Passage provided:
The Ring
2002
Director: Gore Verbinski
Dreamworks Pictures
The ghost story is a central theme of Japanese horror films, spawning a wealth of creepy and atmospheric movies full of jump scares and tension. As with any foriegn cinematic trend that seems viable, Hollywood has come knocking, and many of these films have gotten the US remake treatment. Most have been plain awful (The Eye, Pulse), but this is the rare case of a remake that is superior to its original. The Ring is a slinky, creepy masterpiece.
Rachel Kellar is sent on a mission to discover what might have killed her teenage niece and driven her friend crazy. She traces her neices steps to a cabin in the woods, and a mysterious videotape that is rumored to kill you seven days after you watch it. She watches the tape too and begins a desperate race to find the source of the curse and stop it before it claims her or her eerily mature son, Aiden, and his father, her estranged boyfriend Noah, who have both watched the tape as well.

Rows:
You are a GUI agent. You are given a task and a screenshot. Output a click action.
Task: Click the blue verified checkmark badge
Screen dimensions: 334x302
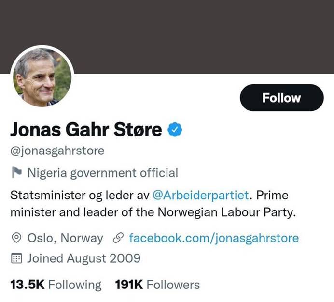174,129
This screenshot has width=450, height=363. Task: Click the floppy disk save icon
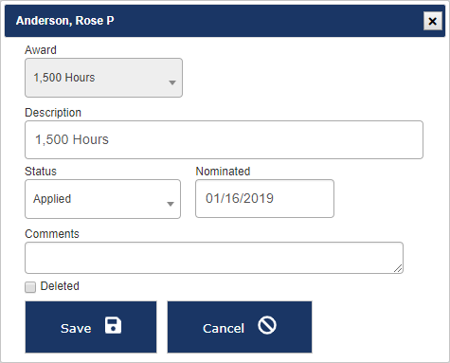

To be done:
1. In the review of The Ring, what is the name of Rachel Kellar's son?
2. Print the passage of the review of The Ring between "Rachel Kellar is" and "tape as well.", inclusive.

Per-task answers:
1. Aiden

2.
Rachel Kellar is sent on a mission to discover what might have killed her teenage niece and driven her friend crazy. She traces her neices steps to a cabin in the woods, and a mysterious videotape that is rumored to kill you seven days after you watch it. She watches the tape too and begins a desperate race to find the source of the curse and stop it before it claims her or her eerily mature son, Aiden, and his father, her estranged boyfriend Noah, who have both watched the tape as well.